Narasi

Pemilu 2019; Utamakan Persatuan Daripada Kemenangan

Berlalunya tanggal 17 april 2019 mengakhiri juga pesta demokrasi di tahun ini. Suara-suara dukungan telah berlalu dan sudah saatnya kita bersatu. Sembari menunggu perhitungan surat suara berjalan, tidak ada salahnya kita berdo’a untuk kemajuan Indonesia lima tahun yang akan datang. Siapapun pemimpinnya dan siapapun yang menduduki jabatan kita harus menerima dengan hati lapang dan tangan terbuka. Setelah pengumuman pemenang, janganlah kita saling menghina dan saling menjelekkan.

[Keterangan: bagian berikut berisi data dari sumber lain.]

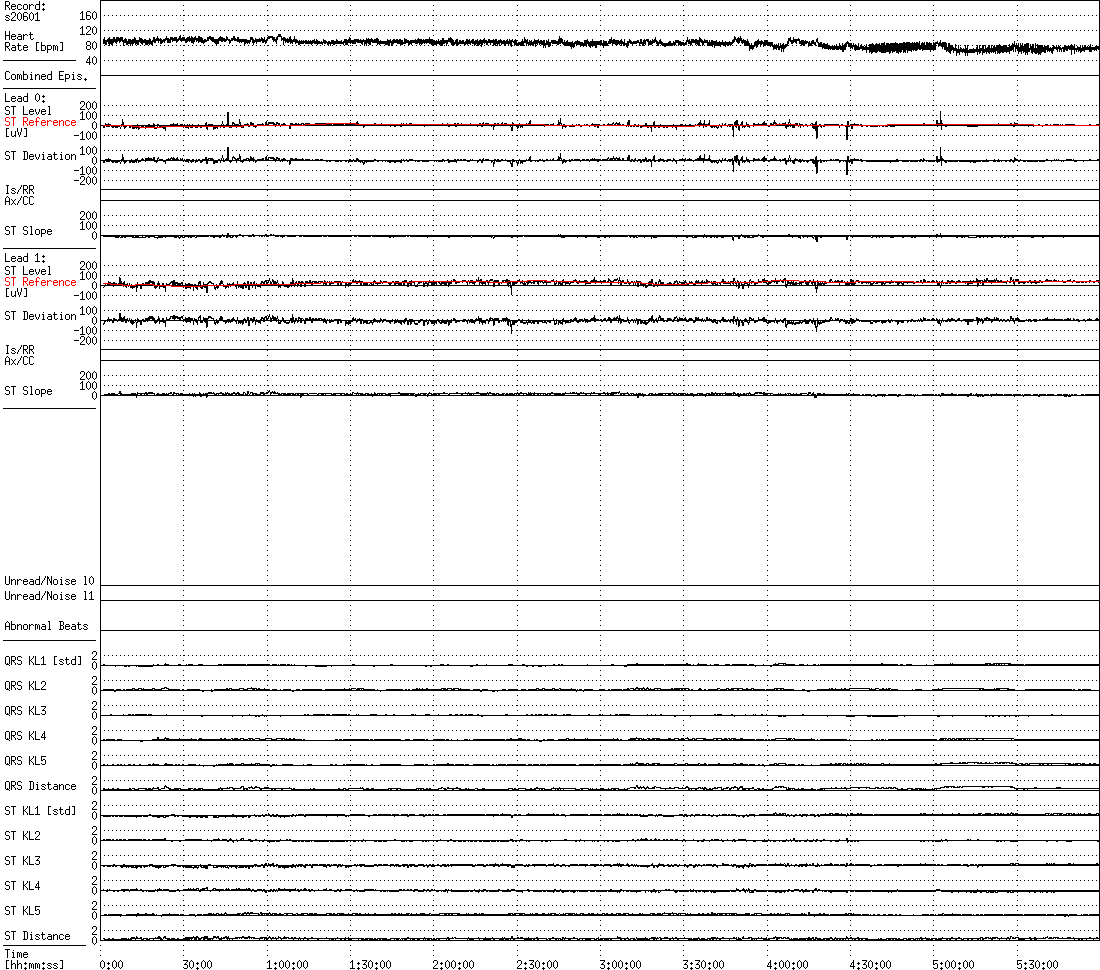Select the Unread/Noise 11 row label

[x=49, y=596]
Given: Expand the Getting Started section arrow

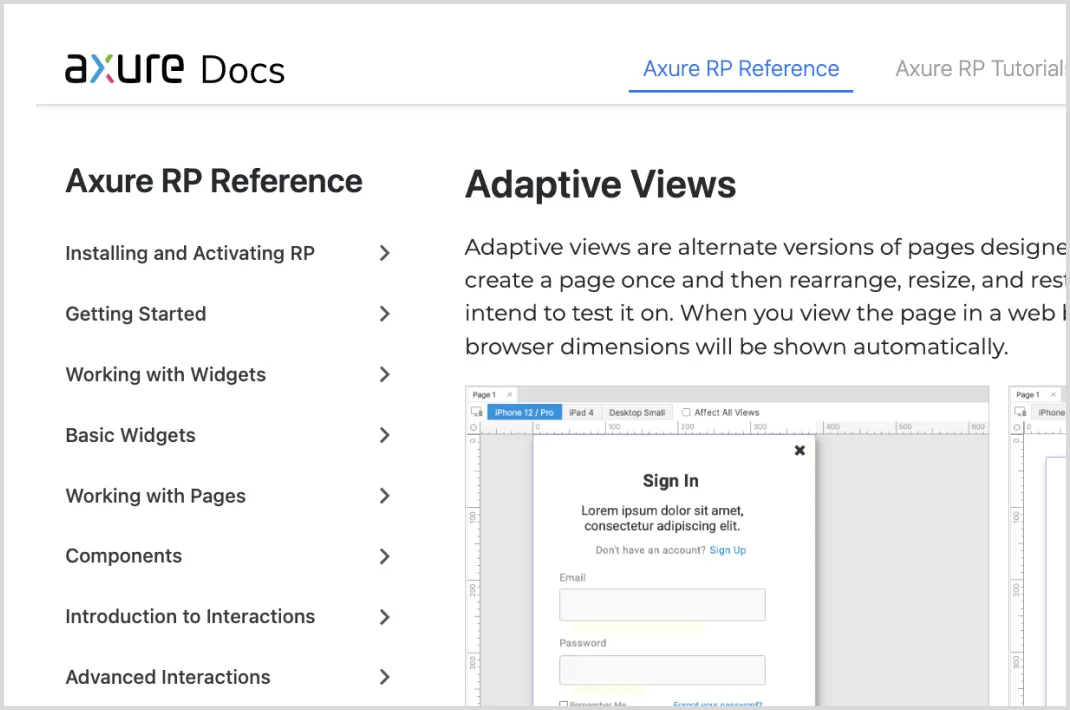Looking at the screenshot, I should (x=384, y=314).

Setelah berakhirnya penyelenggaraan demokrasi, kita harus senantiasa membangun dan menjaga kerukunan. Tidak lupa bendera persaudaraan dan persatuan harus kita kibarkan. Apalagi sebagian besar penduduk Indonesia beragama Islam yang menganut ajaran yang kental akan persaudaraan. Ajaran Ukhuwah Islamiah (persaudaraan antar umat Islam) hingga Ukhuwah wathoniah (persaudaraan sebangsa) harus kembali dihidupkan. Apabila satu orang merasakan kesakitan maka yang lainnya juga akan merasakannya. Tentu kita semua tidak ingin melihat saudara kita terluka, karena hal itu juga akan melukai diri kita.

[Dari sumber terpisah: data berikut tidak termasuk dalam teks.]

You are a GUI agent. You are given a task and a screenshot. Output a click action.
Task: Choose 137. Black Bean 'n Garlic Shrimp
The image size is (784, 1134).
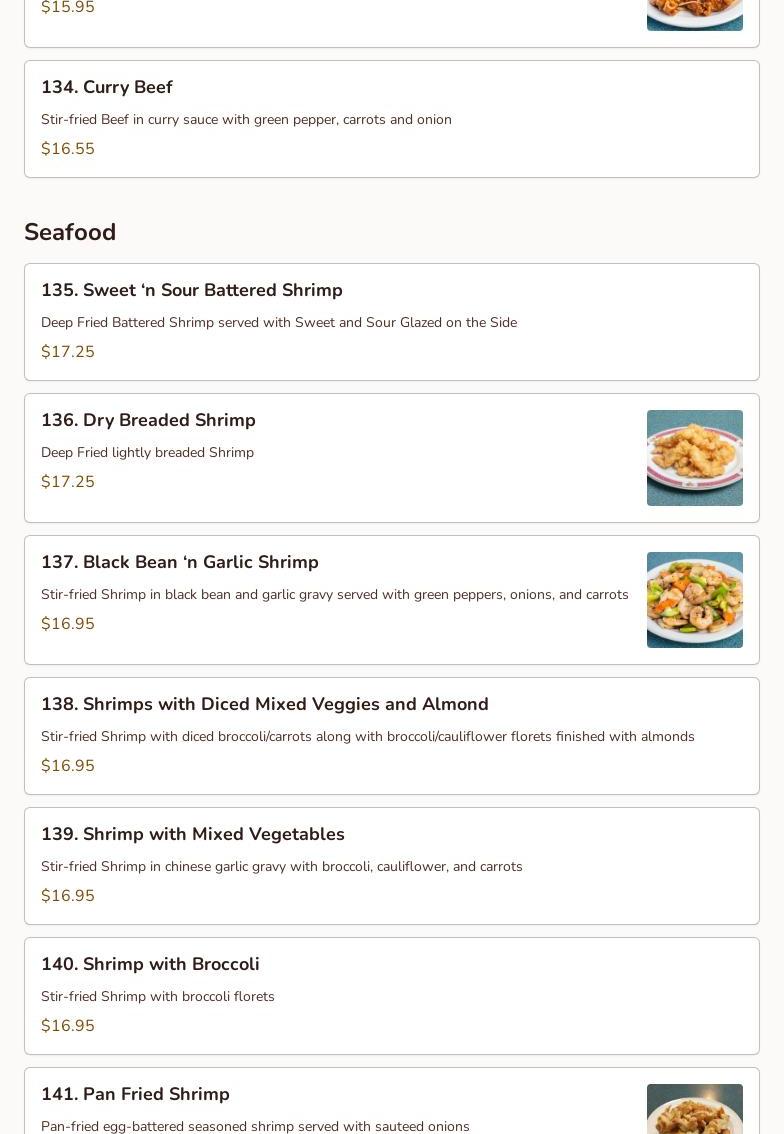[180, 562]
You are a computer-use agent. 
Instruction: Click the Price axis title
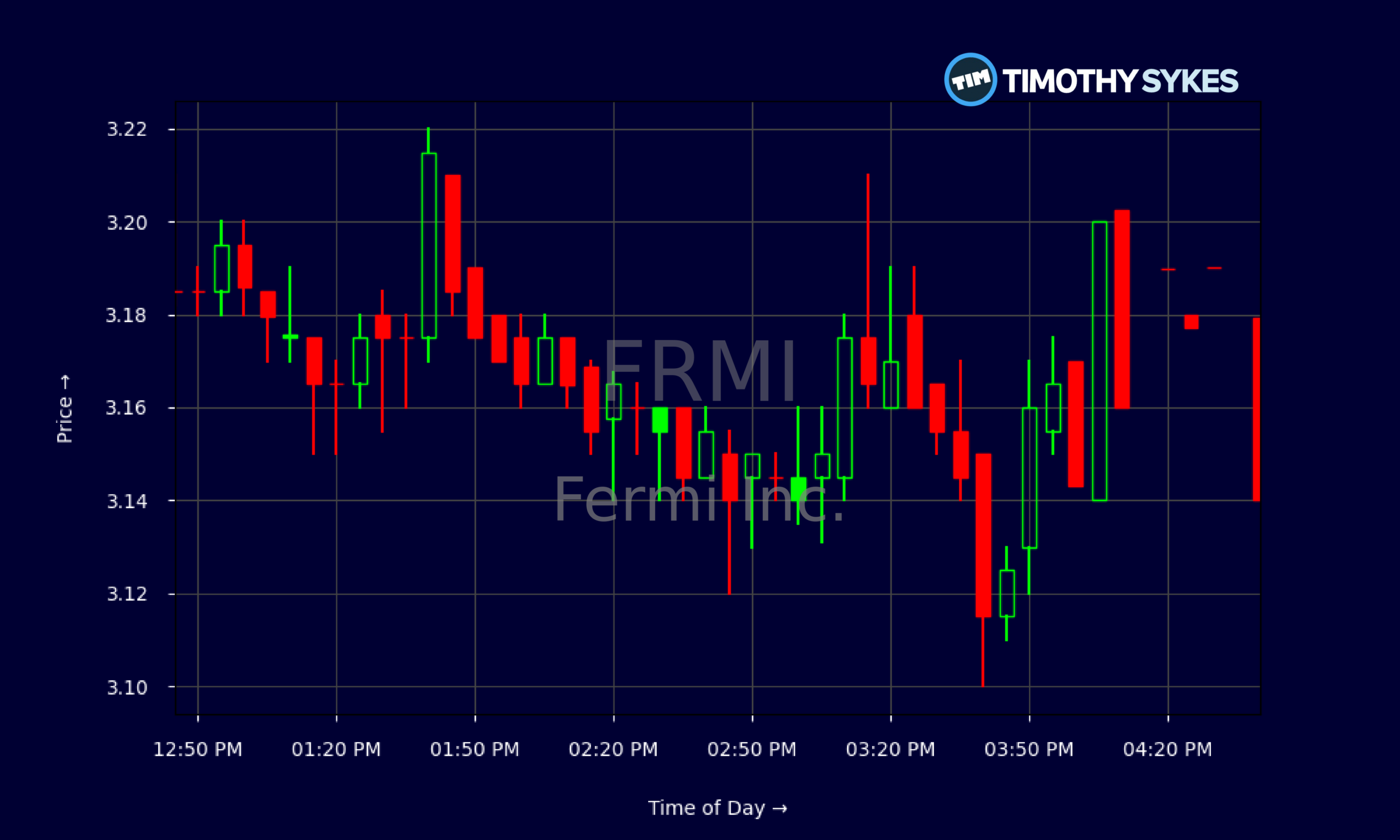click(x=65, y=408)
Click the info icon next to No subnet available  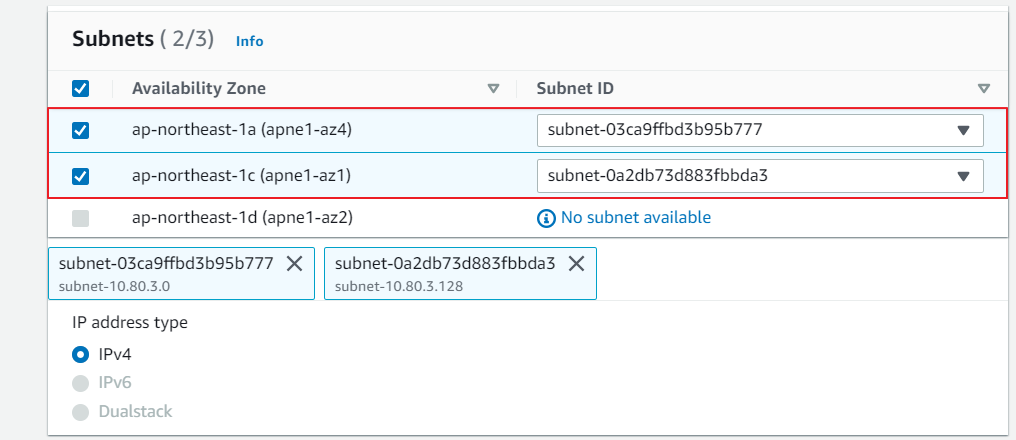546,218
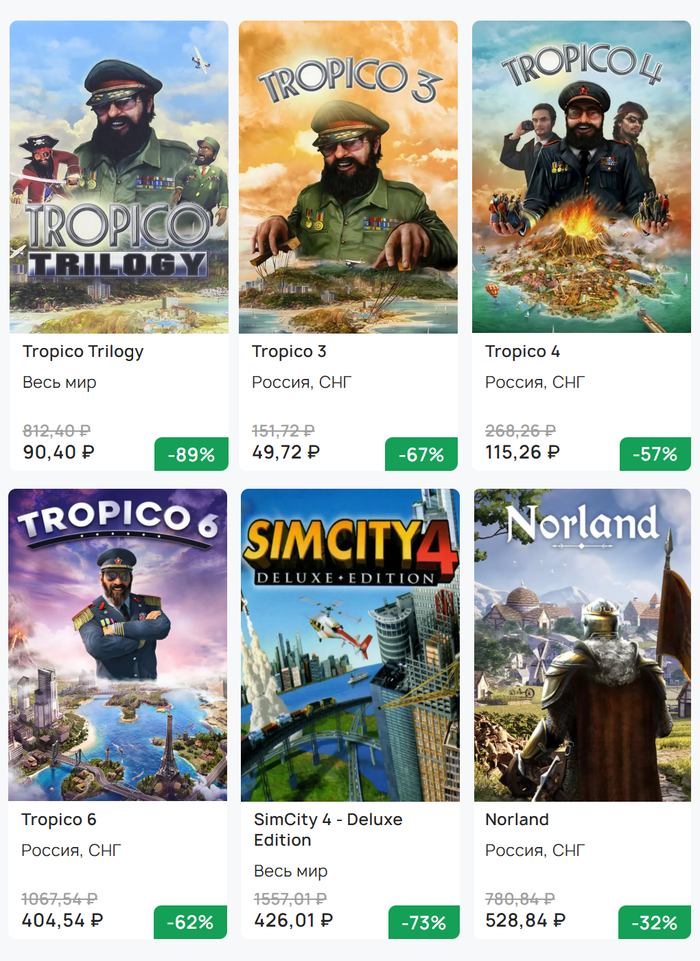Click the -89% discount badge

tap(191, 454)
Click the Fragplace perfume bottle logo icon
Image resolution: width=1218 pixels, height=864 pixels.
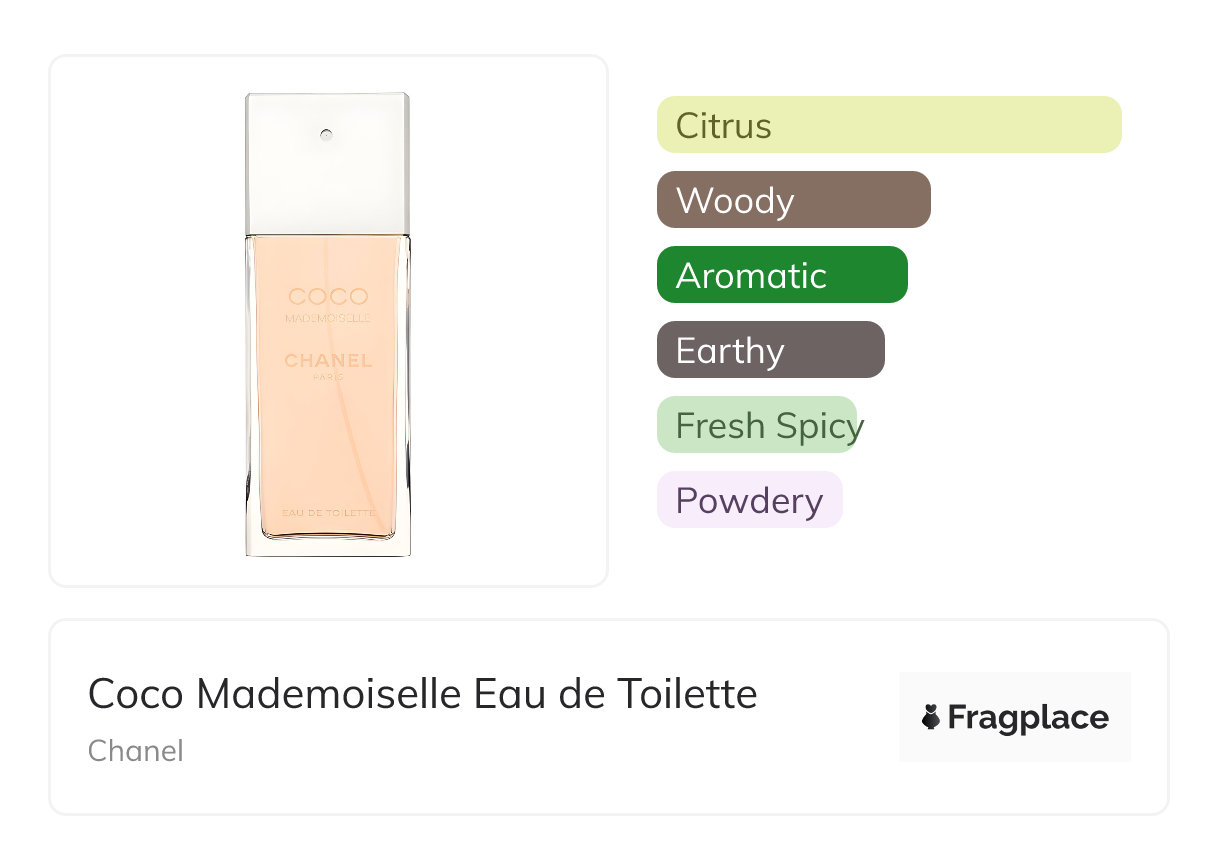[x=931, y=718]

Kita pun pernah membaca atau mendengar salah satu ayat suci Al-Qur’an surat Ali Imran ayat 103, “Dan berpeganglah kamu semuanya kepada tali (agama) Allah, dan janganlah kamu bercerai berai, dan ingatlah akan nikmat Allah kepadamu ketika dahulu (masa Jahiliyah) bermusuh-musuhan, maka Allah mempersatukan hatimu, lalu menjadilah kamu karena nikmat Allah orang-orang yang bersaudara “(Q.S Ali Imran: 103)

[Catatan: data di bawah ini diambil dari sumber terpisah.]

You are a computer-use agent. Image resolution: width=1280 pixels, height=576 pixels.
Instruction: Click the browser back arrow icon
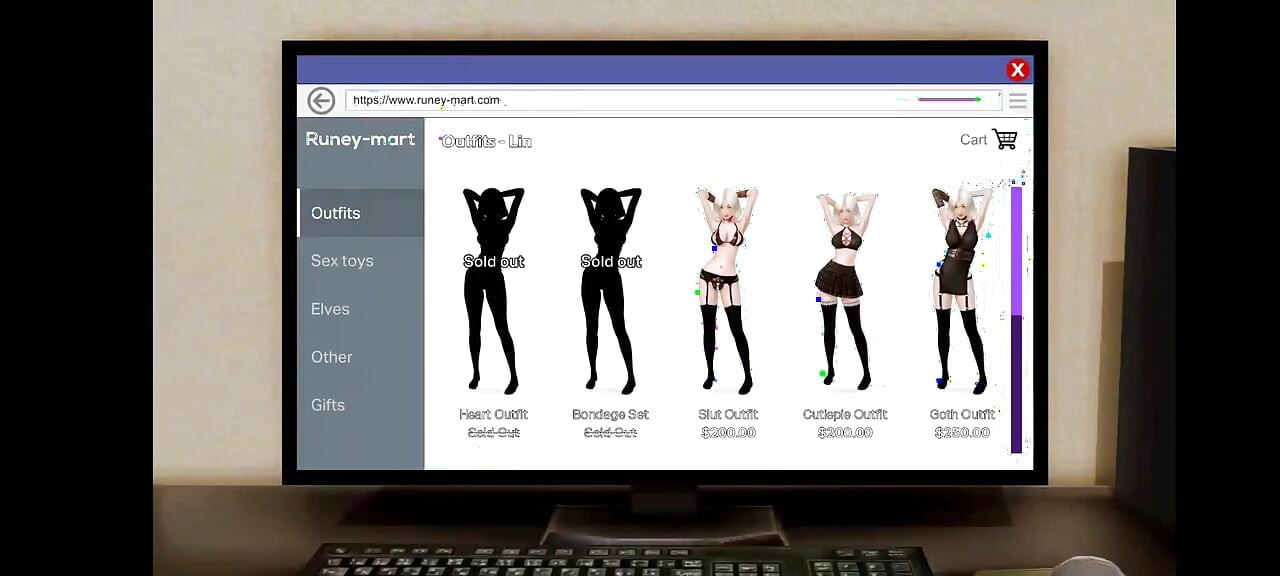[321, 100]
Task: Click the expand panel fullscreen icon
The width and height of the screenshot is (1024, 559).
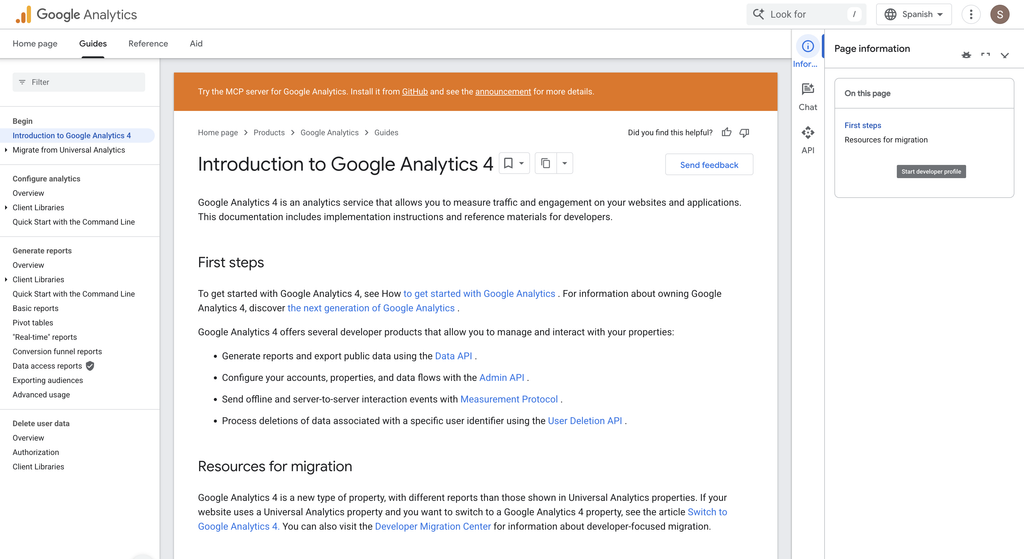Action: click(x=985, y=55)
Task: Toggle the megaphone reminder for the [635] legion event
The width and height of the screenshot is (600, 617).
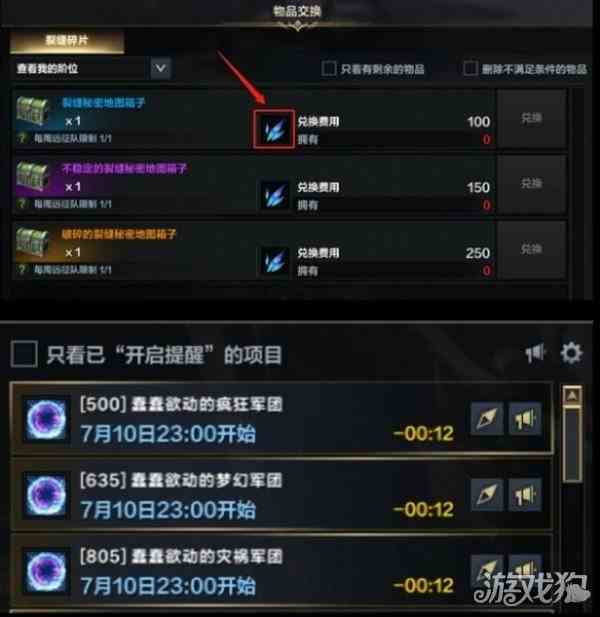Action: pos(525,495)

Baca juga : Pasca Pemilu 2019 : Mewujudkan Kerukunan dalam Persaudaraan Berbangsa

Bagaimanapun juga pilihan setiap orang tidak bisa sama, karena pada dasarnya manusia diciptakan dengan segala perbedaan yang ada. Maka sudah menjadi tugas kita merangkai tali perbedaan menjadi sebuah kata “persatuan”. Mungkin selama tujuh bulan masa kampanye, kita sudah saling bertikai, menjelekkan, apalagi menjatuhkan. Setelah proses pencoblosan, marilah kita saling bermaaf-maafan. Kembali merajut tali persaudaraan yang telah luntur oleh fanatisme politik secara berlebihan. Bukan tugas yang ringan memang, tapi itulah tugas kita sebagai khalifah yang diciptakan oleh tuhan.

Bagaimana kita bisa menjadi khalifah yang menyebarkan kasih sayang, kalau menjaga kerukunan dan perdamaian saja kita masih kelabakan?. Hal pertama yang harus kita lakukan adalah saling memaafkan. Ejekan, hinaan, hingga tuduhan pada masa kampanye harus jauh-jauh kita lupakan. Buanglah rasa dendam dan kesal  yang tersimpan dalam perasaan.

Yang kedua adalah bagi calon yang terpilih menduduki jabatan, hendaknya mereka rendah hati dan bersikap terbuka kepada semua terutama terhadap lawan politiknya. Mereka harus kembali merangkul dan mengajak untuk bersama-sama membangun Indonesia. Hindarilah sikap sombong atau angkuh untuk menunjukkan kemenangan. Prinsip kemenangan pasti akan terus berjalan, dimana tidak ada yang abadi untuk terus duduk di singgasana kebesaran. Suatu saat pasti akan lengser dan terperosok dalam jurang kekalahan. Oleh karena itu, ayo rangkullah yang kalah dan hiburlah dia. Barangkali ketika kau dalam keadaan kalah, dialah yang datang pertama kali bertamu dan menghiburmu pada waktu itu.

Yang ketiga untuk pendukung harus tetap bisa mengendalikan emosi. Jangan mudah terbawa oleh isu atau kabar bohong yang sengaja disebarkan untuk merusak kembali tatanan demokrasi. Tentu akan terasa indah jika diantara pendukung bersatu padu mengawal kepemimpinan yang telah ditetapkan dalam pemilihan. Bukankah hal itu yang harus kita lakukan?.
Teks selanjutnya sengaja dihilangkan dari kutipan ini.